ASSIGNMENT: Starting at the line that contains "http://www.groovefm.co.nz/ (905, 1404)", copy every line through the end of the listing below exactly, and copy nothing else.

EXTRACTED INFORMATION:
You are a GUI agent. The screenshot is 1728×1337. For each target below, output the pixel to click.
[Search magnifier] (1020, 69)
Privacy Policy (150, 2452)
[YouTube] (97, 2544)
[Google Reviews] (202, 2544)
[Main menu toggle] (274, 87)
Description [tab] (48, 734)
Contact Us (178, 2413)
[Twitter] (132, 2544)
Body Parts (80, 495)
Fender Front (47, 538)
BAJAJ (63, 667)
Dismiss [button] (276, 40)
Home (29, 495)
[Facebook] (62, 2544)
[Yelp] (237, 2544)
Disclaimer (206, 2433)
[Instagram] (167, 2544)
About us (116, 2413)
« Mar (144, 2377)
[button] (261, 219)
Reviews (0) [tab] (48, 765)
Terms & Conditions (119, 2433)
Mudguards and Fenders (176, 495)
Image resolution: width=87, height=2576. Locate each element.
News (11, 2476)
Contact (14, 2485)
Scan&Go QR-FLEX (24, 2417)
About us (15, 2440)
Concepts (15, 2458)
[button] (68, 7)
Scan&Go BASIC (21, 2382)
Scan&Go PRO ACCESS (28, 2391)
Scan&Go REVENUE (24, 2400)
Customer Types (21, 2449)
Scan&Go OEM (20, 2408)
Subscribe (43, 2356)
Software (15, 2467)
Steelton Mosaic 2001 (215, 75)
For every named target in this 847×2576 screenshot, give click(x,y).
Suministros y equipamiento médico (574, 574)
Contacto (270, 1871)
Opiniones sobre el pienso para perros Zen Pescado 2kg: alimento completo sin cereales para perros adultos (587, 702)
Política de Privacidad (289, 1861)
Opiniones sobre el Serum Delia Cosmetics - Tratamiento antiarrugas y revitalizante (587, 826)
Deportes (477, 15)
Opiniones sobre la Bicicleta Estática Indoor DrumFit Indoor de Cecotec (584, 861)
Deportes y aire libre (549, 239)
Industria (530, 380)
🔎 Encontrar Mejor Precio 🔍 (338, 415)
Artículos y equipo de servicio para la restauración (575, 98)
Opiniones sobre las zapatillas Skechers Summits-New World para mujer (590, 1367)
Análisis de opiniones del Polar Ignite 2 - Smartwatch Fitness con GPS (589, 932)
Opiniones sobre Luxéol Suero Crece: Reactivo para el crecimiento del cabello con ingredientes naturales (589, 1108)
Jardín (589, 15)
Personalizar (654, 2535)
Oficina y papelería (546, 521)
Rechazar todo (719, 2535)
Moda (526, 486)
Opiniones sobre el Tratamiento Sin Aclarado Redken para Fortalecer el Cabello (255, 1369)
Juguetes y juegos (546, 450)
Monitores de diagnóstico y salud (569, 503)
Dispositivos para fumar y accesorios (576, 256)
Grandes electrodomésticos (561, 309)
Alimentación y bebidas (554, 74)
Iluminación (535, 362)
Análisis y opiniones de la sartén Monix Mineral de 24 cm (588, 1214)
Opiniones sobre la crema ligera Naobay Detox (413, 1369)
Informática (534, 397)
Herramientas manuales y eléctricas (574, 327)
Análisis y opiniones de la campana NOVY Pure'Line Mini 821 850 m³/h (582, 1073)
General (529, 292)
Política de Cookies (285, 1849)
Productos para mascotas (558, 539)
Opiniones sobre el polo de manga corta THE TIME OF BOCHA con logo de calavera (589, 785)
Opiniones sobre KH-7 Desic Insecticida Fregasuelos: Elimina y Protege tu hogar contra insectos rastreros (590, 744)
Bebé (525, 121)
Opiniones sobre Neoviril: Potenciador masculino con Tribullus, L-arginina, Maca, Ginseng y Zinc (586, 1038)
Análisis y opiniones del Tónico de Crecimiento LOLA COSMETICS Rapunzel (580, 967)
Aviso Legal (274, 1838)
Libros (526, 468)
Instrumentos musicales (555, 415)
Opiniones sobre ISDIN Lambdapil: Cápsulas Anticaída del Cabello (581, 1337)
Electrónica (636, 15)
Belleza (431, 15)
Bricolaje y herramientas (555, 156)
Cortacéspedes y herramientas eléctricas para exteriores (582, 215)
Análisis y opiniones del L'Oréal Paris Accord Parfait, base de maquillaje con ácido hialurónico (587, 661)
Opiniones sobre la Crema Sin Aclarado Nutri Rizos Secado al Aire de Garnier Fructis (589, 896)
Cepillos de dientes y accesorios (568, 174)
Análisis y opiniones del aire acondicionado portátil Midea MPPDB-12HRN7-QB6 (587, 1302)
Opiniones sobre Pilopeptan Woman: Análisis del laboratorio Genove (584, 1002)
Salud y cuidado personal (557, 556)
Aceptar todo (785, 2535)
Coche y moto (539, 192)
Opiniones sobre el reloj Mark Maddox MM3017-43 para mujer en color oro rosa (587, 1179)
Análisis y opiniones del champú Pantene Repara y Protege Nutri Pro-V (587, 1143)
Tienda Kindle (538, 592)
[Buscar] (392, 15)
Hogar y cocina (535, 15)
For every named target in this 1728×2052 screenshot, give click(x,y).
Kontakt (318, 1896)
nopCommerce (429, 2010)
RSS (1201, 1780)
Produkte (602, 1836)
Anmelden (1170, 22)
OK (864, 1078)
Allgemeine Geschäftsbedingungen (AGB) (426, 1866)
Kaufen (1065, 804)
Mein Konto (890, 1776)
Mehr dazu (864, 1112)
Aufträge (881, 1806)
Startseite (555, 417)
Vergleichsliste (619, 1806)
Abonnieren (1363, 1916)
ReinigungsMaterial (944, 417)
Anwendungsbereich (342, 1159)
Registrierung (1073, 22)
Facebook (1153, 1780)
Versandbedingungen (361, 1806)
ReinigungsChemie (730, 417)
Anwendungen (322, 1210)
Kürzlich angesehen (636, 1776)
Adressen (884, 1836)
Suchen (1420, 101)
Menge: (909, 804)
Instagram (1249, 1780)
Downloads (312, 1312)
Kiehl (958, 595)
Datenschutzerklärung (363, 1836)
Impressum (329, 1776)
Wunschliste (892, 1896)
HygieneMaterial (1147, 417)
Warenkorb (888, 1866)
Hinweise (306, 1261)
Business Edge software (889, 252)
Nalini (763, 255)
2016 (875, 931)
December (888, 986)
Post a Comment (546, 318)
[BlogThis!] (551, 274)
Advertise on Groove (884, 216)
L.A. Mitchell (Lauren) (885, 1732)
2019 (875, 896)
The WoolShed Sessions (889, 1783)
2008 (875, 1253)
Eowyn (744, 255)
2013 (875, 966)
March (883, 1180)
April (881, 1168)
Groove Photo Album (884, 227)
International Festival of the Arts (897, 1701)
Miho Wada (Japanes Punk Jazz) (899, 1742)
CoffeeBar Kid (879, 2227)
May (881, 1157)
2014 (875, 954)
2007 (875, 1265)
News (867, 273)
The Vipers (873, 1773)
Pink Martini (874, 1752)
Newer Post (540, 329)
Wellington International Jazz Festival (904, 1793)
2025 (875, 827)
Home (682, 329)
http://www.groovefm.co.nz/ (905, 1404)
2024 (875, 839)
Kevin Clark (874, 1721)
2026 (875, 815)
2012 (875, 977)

ANSWER SPACE:
http://www.groovefm.co.nz/ (905, 1404)
2024 (875, 839)
Kevin Clark (874, 1721)
2026 (875, 815)
2012 (875, 977)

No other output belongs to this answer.